As for the timbre, Let Me In is perfectly somber, capturing a New Mexico winter with a palette consisting mostly of blacks and grays. Cold can either be visual, or visceral, or most effectively-and as is the case with Reeves’ latest-both. Winter exists very coldly in the theater of a Let Me In viewing. A number of things contribute. Abby’s undeadedness has her walking around in the snow mostly shoeless and in shorts, and Owen often stands in his darkened room shirtless, a window away from winter. Stronger and bleaker than these visual cues though is the feeling that every character is alone and unprotected. Abby’s guardian is a specter, perhaps once providing an emotional connection, now simply resigned and trodden. Apart from the warmth he fails to provide her, he too is quite vulnerable, and his story is perhaps the saddest we see. As for Owen, his parents are in the midst of an awful divorce and remain essentially nonexistent. Though he lives with his mother, she is faceless and enfolded in the ghostly arms of her God. Here, human connection is on the verge of extinction.

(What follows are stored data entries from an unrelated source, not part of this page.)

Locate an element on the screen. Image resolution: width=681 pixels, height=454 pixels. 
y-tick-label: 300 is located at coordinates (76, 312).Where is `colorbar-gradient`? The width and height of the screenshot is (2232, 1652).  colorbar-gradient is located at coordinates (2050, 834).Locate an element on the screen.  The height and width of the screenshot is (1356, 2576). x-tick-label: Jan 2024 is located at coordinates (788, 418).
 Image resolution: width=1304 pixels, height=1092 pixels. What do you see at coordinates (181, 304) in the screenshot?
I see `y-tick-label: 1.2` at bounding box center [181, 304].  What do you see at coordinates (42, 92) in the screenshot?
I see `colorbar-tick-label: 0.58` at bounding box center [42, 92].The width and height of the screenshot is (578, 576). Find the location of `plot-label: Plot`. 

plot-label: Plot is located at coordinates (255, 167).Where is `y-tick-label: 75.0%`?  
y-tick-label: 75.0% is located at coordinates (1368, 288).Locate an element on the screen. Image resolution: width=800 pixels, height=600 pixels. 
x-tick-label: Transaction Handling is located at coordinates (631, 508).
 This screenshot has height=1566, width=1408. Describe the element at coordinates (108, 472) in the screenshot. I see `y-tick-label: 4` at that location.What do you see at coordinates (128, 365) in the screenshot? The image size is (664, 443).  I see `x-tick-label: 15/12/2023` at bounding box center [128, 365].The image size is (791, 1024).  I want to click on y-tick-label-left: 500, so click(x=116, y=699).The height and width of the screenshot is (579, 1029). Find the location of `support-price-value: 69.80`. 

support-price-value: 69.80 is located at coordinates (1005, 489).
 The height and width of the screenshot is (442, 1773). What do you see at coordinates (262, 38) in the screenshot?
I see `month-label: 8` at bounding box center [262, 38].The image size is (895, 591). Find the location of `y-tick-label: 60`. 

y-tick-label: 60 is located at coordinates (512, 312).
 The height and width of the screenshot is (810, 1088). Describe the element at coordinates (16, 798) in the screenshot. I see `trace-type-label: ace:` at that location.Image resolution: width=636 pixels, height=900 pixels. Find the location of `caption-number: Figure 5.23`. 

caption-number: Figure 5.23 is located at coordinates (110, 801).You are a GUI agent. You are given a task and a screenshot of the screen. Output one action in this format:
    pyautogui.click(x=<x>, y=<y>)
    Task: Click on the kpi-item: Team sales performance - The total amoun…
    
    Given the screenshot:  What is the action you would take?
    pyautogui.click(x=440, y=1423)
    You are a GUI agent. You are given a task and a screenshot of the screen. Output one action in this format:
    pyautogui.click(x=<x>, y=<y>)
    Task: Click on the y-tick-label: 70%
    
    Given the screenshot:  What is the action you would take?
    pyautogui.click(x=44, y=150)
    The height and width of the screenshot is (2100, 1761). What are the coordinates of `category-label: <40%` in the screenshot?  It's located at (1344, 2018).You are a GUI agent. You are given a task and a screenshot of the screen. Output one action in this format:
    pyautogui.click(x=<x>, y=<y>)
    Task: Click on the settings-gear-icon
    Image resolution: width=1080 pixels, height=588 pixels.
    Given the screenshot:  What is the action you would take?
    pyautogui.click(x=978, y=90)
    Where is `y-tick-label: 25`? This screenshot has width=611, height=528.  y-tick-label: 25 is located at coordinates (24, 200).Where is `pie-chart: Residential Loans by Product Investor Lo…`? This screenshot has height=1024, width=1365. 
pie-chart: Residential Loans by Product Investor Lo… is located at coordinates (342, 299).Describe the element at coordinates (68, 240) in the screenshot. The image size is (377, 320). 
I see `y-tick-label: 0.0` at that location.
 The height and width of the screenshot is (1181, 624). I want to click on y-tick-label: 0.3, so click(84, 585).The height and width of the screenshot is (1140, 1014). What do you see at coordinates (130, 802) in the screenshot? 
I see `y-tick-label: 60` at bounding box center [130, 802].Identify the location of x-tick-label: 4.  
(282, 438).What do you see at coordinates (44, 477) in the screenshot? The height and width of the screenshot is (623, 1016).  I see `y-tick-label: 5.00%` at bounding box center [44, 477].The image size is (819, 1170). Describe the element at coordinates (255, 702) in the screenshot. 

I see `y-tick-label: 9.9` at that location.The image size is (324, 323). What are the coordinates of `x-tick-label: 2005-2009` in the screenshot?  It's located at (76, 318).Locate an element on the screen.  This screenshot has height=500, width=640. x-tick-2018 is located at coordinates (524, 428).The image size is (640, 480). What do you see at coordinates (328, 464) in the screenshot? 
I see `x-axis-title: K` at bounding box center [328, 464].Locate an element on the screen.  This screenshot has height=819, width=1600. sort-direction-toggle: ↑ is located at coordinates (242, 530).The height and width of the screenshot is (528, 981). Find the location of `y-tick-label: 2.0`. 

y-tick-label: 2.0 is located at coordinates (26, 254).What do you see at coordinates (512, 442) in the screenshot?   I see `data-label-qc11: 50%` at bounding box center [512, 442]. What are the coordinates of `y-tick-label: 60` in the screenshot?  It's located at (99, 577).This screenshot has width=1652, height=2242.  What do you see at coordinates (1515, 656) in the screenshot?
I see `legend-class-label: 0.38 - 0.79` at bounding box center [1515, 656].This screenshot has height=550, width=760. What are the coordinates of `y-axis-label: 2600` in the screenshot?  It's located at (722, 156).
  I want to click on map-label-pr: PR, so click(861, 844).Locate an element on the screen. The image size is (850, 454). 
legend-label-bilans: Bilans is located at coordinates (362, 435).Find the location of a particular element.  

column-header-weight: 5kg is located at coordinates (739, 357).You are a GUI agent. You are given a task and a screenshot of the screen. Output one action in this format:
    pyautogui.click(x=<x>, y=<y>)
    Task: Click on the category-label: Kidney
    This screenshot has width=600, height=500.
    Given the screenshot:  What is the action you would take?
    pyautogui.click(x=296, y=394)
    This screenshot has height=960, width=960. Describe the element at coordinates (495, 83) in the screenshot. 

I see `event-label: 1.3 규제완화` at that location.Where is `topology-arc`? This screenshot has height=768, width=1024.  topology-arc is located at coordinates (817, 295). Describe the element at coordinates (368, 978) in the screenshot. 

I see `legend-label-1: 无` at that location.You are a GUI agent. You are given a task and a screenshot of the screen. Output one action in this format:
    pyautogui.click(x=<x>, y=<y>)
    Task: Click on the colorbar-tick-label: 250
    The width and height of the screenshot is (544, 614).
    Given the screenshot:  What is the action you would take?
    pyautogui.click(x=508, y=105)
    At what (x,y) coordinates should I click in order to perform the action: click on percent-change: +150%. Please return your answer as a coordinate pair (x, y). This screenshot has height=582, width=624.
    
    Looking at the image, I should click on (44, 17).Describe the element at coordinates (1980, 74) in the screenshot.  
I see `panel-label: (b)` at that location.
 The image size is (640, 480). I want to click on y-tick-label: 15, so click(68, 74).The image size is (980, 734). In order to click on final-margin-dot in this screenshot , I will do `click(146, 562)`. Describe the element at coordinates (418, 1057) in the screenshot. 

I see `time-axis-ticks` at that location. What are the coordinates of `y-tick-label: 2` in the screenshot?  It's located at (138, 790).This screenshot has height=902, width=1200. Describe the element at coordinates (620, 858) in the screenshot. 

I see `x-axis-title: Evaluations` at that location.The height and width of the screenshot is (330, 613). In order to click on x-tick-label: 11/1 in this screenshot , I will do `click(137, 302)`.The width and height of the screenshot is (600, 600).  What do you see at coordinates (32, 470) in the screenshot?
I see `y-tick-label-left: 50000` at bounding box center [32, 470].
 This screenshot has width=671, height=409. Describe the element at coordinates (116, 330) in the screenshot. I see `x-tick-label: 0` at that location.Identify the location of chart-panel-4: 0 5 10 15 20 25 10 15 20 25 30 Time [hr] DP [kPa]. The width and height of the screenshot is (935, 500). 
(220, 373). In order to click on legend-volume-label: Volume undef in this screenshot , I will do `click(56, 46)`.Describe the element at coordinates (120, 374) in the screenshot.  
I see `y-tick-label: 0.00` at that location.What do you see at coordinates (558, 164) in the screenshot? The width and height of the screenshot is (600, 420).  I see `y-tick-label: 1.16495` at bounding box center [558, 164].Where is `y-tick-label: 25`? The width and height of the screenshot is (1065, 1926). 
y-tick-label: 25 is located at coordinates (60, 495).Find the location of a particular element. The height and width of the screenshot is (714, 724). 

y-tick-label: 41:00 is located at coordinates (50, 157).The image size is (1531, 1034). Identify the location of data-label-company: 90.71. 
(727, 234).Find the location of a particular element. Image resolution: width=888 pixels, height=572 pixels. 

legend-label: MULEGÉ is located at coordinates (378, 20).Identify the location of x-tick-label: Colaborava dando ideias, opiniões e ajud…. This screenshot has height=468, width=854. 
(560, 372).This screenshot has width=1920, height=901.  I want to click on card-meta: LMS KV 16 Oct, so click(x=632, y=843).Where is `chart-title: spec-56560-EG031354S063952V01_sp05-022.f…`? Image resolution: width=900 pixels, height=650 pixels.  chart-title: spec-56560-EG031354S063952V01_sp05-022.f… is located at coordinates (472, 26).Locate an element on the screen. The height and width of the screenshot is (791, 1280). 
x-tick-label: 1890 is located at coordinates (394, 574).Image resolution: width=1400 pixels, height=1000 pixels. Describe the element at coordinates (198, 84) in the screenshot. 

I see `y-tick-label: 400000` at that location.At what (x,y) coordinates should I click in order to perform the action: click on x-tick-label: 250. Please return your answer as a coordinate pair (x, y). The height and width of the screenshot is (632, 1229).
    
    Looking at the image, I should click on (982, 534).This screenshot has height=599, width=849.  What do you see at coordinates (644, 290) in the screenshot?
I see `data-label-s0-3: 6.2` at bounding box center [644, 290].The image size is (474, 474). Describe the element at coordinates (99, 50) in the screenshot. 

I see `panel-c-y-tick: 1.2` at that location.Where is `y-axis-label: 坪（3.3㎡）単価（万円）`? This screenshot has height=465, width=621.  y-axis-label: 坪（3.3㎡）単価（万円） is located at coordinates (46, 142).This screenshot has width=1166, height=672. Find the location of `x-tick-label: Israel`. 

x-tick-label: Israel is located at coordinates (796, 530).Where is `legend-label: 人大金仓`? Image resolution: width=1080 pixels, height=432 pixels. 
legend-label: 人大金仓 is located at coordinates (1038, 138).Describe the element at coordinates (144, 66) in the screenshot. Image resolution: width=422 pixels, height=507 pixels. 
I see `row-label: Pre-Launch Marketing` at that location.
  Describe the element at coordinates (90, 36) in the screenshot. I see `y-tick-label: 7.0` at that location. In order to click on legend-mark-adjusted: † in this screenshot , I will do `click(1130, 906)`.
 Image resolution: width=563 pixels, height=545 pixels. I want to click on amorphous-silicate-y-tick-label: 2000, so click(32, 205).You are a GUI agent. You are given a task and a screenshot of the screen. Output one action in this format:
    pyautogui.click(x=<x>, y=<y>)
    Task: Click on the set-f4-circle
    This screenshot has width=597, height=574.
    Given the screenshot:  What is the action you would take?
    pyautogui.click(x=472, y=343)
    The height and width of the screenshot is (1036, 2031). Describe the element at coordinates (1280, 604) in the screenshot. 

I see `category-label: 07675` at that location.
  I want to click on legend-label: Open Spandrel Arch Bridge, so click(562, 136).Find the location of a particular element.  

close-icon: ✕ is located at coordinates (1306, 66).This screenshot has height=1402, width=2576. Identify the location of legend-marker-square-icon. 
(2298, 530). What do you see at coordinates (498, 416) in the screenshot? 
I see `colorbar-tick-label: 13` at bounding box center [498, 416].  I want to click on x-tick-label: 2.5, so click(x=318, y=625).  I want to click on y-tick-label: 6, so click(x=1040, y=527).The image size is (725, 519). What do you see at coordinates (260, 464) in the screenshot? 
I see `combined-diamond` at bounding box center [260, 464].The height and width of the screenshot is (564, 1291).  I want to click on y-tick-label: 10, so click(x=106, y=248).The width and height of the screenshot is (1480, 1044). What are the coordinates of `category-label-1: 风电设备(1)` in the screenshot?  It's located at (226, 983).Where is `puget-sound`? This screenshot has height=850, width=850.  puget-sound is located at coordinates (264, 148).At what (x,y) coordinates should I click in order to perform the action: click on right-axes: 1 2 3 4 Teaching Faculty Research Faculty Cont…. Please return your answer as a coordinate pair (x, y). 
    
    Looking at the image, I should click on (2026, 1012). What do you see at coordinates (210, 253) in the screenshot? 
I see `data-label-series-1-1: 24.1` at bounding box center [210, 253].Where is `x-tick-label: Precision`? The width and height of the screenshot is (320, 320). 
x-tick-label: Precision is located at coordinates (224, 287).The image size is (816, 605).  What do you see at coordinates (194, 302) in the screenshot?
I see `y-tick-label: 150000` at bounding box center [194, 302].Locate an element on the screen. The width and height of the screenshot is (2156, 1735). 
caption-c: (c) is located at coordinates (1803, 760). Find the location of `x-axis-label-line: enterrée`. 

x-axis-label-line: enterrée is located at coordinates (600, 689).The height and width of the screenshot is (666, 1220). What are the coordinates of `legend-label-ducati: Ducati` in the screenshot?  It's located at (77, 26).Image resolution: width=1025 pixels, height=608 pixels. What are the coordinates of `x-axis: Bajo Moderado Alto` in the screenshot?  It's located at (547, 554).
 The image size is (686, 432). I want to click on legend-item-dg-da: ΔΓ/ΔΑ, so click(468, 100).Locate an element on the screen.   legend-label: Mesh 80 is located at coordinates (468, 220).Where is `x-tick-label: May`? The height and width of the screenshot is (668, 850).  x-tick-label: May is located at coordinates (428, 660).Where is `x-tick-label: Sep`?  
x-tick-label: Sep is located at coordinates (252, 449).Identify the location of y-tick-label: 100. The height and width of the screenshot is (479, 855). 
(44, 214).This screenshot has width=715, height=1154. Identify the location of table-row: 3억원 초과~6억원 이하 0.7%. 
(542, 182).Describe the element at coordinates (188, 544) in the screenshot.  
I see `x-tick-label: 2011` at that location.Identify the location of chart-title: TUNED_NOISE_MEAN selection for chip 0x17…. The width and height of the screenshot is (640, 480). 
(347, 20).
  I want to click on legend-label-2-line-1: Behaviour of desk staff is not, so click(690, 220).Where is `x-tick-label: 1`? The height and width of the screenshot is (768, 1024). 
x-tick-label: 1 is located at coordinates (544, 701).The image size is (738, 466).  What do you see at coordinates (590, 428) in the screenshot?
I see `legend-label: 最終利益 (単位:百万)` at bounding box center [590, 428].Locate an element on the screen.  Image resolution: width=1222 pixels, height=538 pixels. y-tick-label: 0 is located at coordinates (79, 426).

This, I think, is the key to Let Me In‘s emotional resonance, this gap between bodies. The tumultuous circumstances of Abby and Owen’s friendship are never not present, yet they seem inevitably on a path to partnership. Even once we recognize the depressing reality of Owen’s fate should he join Abby, we still are forced to hope for it. The alternative is simply too sad. It’s Owen’s hazy recognition of this that brings him plummeting into adulthood. The choice of whether or not to go with Abby, whether or not to play the role of her perpetual guardian is a weighty one. It’s a lifetime commitment and Owen knows this. Still, while he may have a strong handle on the situation, he lacks the constitution to resist. His detriment is his lonesomeness, and this too is his tragedy. And for those who may see Owen’s emancipation and exodus as a good thing, as a potentially bright horizon, just remember the fate of Abby’s guardian and remember how long a vampire lives.
And so, this film has earned its own, independent existence from its forebear. Though perhaps not deserved, it is certainly worked for. Let Me In is a truly beautiful and tragic piece of film. It bleeds hope like any of its protagonist’s doomed victims, and remains in one’s head like a virus. Walking out of the theater I couldn’t remember the last film that had made me feel so miserable, so wrecked, so sad. This may not be the most enticing advocacy, but then again, some of the best films ever made have also been the most despairing. As summer comes to a close, we’re reminded that joy is not the only universal notion.